Comentaron el anticuado juego sucio sexista de la asociación, su injusticia flagrante en un pueblo donde las mujeres no contaban con una sola organización propia, ni siquiera una «Liga de Mujeres Sufragistas».
—Créeme —dijo Bobbie—, he registrado el lugar de punta a punta: hay un club de Jardinería y una que otra pequeña congregación religiosa de viejas irlandesas que, por lo demás, no me admitirían: Markowe es una versión promocional de Markowitz… Está la «Sociedad Histórica», nada sexista, naturalmente. Me asomé y les dije: «Hola.» Cadáveres en posturas de seres vivos.
Dave había entrado en la «Asociación de Hombres» y pensaba, como Walter, que era factible cambiarla desde dentro. Pero Bobbie sabía los puntos que calzaban.
—Vas a ver; tendremos que encadenarnos a esa reja, antes de que hagan algo. Y, a propósito, ¿qué me dices de la reja? ¡Cualquiera pensaría que están refinando opio!
Conversaron sobre la posibilidad de reunirse con algunas de sus vecinas, aunque sólo fuera para espabilarlas un poco y estimularlas a desempeñar un papel más activo en la vida de la comunidad.
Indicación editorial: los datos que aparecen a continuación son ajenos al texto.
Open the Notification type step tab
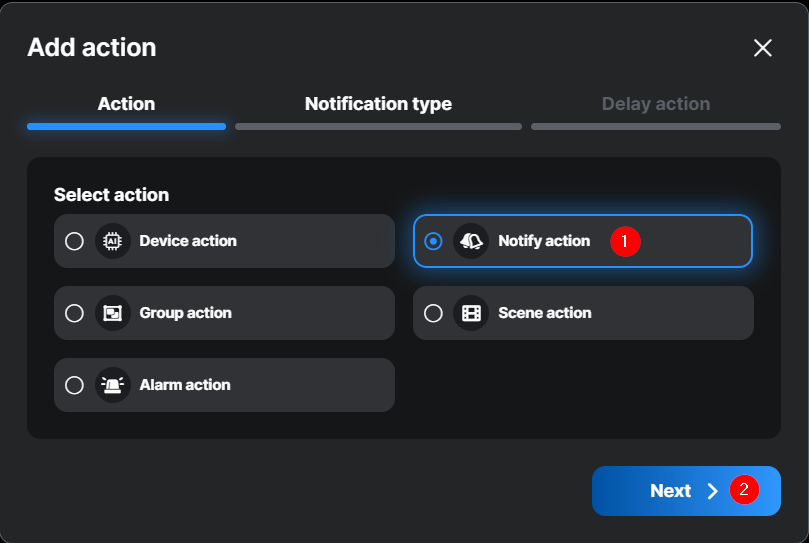Image resolution: width=809 pixels, height=543 pixels. 378,104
Pero las mujeres que habían conocido —convinieron— no parecían predispuestas a aceptar siquiera un paso tan pequeño hacia la liberación.
Conversaron sobre la «Organización Nacional para las Mujeres», la «NOW»[2], a la que ambas pertenecían, y sobre las actividades de Joanna como fotógrafa.
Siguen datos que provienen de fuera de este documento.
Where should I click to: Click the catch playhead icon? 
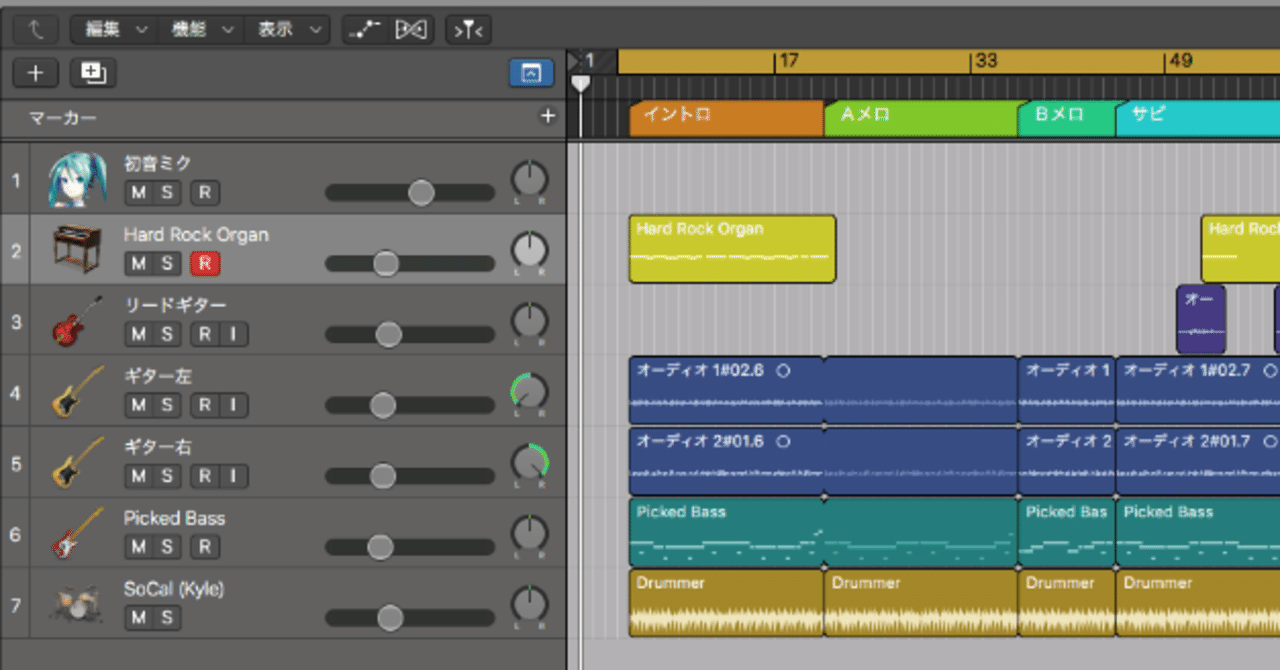pos(468,30)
— ¡Válgame Dios, éstas son formidables! —exclamó Bobbie, mirando las cuatro ampliaciones enmarcadas que había colgado en el escritorio—. ¡Son bárbaras!
Joanna le agradeció.
—Conque una aficionada entusiasta, ¿eh? Pensé que eso quería decir «Polaroids» de los chicos. ¡Pero estas fotos son fantásticas!
—Ahora que Kim está en el Jardín de Infancia, voy a ponerme a trabajar en serio —dijo Joanna.
Acompañó a Bobbie hasta su coche.
— ¡No, maldita sea! —estalló Bobbie de pronto—. Por lo menos tendríamos que intentarlo. Hablemos con esas mujeres de su casa. Debe haber algunas un poco mortificadas con la situación. ¿Y? ¿Qué te parece? ¿No sería grande que pudiéramos constituir un grupo acaso hasta una pequeña rama de la «NOW», y darle a esa «Asociación de Hombres» un buen vapuleo? Dave y Walter se engañan a sí mismos; la «Asociación» no va a cambiar, a menos que la obliguen. Las organizaciones de peces gordos no lo hacen jamás. ¿Qué me dices, Joanna? ¿Salimos por ahí a buscar adhesiones?
Joanna asintió con la cabeza.
—Podríamos. No es posible que todas estén tan conformes como aparentan.
Habló con Carol van Sant.
—Caramba, no, Joanna —dijo Carol—. No creo que esa clase de cosas pueda interesarme. Pero gracias por la invitación, de todos modos.
Estaba limpiando el tabique plástico en la habitación de Stacy y Allison, pasando una enorme esponja amarilla por una franja de pliegues de acordeón, con firmes movimientos descendentes.
—Sería sólo por un par de horas —dijo Joanna—. De noche o, si resultara más conveniente para todas, de día, dentro del horario escolar.